→ WHAT IS EXPECTED
For the records that follow, give the number of lines containing the word "label", with no added text.

→ DATA TO USE
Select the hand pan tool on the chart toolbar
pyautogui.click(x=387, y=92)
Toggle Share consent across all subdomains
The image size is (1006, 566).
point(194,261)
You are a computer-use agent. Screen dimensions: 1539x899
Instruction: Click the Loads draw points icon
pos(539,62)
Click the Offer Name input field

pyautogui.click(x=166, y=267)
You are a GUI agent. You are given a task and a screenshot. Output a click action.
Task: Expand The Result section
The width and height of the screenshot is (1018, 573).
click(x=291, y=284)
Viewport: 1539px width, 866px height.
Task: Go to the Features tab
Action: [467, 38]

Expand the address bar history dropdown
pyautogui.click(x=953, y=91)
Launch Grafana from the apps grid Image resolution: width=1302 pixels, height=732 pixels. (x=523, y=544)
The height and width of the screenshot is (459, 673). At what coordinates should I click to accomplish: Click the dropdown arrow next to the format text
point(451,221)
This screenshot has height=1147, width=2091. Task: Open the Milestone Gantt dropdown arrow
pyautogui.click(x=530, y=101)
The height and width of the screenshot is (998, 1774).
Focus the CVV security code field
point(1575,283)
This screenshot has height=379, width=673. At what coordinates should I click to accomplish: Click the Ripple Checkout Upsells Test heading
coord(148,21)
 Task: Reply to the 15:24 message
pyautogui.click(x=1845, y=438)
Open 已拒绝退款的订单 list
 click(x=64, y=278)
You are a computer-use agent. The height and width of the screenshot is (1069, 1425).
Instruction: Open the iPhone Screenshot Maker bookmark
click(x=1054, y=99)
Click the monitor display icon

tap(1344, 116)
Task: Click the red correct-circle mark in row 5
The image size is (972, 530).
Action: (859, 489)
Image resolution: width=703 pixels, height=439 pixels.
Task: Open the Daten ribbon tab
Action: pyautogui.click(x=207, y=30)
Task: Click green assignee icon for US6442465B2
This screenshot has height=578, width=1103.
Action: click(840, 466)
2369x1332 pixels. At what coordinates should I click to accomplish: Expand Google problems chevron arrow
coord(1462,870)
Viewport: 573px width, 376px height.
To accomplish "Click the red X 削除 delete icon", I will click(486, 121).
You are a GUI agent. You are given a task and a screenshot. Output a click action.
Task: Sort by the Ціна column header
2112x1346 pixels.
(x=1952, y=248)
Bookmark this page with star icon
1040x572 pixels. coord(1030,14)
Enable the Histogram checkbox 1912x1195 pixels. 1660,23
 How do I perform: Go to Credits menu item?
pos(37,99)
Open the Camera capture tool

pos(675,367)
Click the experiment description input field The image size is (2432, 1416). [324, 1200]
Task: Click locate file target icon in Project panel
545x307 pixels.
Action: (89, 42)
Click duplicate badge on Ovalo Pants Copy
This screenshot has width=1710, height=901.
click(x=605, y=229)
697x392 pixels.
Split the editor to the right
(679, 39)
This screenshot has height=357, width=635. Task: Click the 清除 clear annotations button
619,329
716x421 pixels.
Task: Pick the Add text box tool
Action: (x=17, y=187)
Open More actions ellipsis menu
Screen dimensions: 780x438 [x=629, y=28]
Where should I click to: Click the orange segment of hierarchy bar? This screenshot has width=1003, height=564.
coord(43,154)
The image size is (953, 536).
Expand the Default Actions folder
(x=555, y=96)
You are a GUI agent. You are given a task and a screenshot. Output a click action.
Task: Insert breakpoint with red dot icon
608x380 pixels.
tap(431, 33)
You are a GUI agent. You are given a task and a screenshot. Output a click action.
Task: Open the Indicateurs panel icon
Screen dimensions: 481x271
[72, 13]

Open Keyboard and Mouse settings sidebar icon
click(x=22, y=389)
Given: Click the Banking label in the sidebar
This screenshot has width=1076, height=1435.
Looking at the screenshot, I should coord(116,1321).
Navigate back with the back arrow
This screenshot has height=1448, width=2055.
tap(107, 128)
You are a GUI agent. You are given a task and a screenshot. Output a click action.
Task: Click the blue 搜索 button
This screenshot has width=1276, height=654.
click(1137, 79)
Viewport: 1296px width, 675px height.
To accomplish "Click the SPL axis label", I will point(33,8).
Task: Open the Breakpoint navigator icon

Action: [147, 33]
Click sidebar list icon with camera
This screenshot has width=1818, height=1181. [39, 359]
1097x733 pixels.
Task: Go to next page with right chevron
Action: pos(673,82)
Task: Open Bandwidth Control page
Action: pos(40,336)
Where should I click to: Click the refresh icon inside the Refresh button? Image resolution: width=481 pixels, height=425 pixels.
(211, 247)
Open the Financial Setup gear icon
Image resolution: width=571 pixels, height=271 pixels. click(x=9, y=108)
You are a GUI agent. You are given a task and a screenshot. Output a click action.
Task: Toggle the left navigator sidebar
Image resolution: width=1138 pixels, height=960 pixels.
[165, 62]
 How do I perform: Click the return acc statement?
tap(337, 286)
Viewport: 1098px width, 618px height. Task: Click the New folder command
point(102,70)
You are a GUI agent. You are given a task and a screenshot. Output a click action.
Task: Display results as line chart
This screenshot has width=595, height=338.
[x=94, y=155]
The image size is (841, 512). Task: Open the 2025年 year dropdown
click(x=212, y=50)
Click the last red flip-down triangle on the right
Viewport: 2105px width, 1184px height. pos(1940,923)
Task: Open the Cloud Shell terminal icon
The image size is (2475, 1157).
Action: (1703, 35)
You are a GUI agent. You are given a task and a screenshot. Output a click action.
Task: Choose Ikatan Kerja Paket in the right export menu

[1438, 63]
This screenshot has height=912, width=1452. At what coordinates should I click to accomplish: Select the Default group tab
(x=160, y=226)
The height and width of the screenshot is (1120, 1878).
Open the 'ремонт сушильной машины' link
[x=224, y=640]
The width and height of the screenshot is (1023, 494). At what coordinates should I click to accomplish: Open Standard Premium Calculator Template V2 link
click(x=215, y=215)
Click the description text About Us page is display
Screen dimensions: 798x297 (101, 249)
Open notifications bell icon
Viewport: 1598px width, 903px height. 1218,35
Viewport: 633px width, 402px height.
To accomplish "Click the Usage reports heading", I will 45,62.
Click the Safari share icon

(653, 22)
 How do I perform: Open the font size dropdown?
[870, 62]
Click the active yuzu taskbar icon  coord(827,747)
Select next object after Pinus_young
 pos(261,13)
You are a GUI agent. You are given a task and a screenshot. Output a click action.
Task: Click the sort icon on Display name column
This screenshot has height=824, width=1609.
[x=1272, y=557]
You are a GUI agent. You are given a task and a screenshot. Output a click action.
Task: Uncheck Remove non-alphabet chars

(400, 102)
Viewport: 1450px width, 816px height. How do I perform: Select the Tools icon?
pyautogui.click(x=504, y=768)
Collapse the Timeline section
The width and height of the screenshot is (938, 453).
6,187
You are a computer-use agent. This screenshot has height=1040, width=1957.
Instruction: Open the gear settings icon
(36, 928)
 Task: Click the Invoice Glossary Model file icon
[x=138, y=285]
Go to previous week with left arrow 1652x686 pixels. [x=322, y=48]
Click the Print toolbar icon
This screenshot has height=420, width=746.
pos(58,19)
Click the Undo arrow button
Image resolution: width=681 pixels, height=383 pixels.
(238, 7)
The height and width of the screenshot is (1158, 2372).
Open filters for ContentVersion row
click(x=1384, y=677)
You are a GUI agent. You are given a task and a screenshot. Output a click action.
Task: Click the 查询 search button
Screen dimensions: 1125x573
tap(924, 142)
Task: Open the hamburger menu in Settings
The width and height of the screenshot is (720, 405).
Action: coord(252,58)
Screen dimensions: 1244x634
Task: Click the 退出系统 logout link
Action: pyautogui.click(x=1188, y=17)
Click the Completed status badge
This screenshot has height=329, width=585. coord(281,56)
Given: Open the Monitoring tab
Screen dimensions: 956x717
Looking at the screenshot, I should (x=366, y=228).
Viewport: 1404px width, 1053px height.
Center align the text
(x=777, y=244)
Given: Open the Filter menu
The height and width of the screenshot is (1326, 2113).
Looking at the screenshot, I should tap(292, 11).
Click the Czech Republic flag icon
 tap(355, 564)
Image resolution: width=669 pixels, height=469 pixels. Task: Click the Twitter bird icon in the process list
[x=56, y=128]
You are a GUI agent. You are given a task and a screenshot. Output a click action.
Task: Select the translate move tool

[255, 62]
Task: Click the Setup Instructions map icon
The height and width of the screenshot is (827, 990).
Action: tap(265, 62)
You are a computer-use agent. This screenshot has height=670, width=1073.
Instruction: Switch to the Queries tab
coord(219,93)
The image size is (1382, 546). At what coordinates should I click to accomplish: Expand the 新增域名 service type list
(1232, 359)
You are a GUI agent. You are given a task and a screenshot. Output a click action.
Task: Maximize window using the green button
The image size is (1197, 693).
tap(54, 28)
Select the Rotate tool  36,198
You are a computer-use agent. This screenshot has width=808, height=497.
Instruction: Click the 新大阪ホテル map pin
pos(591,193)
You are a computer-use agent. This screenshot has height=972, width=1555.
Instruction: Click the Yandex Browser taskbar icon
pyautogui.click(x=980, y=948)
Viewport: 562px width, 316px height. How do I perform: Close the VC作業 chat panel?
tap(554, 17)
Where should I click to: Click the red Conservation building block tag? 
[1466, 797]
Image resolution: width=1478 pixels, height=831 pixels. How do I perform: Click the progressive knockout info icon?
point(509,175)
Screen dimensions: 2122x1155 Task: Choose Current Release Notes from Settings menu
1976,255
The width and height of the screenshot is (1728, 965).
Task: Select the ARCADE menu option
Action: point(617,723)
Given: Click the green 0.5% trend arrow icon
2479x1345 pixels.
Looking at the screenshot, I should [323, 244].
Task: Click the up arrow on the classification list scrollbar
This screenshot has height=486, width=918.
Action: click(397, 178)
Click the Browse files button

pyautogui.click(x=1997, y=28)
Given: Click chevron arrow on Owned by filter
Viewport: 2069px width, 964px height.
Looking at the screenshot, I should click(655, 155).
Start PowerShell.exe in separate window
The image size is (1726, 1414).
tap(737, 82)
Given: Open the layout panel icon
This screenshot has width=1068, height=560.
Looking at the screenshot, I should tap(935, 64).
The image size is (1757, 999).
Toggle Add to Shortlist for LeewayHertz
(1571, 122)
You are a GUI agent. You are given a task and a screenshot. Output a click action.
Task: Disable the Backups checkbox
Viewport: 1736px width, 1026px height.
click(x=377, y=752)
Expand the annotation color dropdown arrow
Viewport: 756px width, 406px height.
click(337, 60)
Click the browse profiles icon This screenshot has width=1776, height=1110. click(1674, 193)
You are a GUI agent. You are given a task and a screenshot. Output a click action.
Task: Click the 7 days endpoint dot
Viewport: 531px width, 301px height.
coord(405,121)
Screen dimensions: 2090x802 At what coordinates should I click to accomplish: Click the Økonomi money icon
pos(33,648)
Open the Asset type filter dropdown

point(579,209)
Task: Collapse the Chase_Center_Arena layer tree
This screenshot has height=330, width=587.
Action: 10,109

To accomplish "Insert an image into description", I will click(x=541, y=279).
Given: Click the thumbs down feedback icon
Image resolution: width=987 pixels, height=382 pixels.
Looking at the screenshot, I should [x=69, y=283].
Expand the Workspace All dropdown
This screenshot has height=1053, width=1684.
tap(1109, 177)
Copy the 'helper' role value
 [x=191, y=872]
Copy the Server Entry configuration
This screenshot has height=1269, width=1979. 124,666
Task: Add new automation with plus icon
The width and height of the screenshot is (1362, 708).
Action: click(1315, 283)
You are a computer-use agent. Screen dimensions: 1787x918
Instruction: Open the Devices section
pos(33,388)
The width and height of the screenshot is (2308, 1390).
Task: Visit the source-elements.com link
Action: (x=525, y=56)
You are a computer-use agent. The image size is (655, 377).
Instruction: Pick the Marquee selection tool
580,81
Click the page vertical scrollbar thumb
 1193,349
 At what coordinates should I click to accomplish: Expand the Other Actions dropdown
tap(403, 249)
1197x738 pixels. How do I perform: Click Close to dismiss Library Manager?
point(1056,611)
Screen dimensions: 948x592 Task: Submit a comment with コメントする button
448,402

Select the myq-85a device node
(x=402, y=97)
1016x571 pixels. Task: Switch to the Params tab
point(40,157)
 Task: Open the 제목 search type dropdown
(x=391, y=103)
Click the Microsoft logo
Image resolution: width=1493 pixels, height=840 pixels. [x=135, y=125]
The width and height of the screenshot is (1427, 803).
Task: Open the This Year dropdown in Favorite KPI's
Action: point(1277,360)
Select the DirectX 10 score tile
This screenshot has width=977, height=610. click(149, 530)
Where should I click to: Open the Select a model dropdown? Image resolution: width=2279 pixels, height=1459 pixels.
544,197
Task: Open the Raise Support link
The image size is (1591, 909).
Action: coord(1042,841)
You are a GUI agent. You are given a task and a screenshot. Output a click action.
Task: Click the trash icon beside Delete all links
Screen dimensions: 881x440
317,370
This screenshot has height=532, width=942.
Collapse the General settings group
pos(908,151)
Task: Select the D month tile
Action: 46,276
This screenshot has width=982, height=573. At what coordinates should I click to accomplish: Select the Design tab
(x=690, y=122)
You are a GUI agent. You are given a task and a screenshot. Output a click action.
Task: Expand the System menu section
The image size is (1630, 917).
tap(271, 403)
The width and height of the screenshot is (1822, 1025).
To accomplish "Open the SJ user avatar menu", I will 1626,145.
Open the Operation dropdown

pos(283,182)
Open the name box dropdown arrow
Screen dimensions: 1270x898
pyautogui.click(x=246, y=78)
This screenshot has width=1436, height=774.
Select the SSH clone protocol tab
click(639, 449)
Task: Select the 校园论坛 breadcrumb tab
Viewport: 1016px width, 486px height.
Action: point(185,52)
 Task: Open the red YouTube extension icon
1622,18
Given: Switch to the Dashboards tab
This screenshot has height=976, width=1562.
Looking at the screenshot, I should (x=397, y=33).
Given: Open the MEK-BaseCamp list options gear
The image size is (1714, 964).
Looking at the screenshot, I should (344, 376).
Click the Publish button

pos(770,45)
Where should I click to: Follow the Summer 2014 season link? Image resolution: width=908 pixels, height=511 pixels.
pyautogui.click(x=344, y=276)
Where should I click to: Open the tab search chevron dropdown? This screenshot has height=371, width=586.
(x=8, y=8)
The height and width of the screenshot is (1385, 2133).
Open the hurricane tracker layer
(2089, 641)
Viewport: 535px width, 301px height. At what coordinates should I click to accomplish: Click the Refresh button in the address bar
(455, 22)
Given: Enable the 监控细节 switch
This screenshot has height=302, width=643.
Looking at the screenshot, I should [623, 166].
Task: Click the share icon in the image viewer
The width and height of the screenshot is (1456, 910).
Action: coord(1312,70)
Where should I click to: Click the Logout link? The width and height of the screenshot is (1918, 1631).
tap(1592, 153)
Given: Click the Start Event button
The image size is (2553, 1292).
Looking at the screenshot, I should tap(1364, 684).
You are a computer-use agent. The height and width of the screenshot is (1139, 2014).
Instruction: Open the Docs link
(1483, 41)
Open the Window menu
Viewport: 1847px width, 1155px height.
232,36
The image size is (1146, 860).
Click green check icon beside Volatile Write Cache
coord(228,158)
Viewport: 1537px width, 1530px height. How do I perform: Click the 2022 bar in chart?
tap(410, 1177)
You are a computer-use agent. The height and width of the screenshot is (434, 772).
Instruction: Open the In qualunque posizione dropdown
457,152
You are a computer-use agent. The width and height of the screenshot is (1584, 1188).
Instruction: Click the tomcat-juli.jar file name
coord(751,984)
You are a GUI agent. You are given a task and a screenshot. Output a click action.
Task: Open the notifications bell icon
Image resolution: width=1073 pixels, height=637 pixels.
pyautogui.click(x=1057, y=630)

→ RESPONSE FOR THIS EXERCISE
2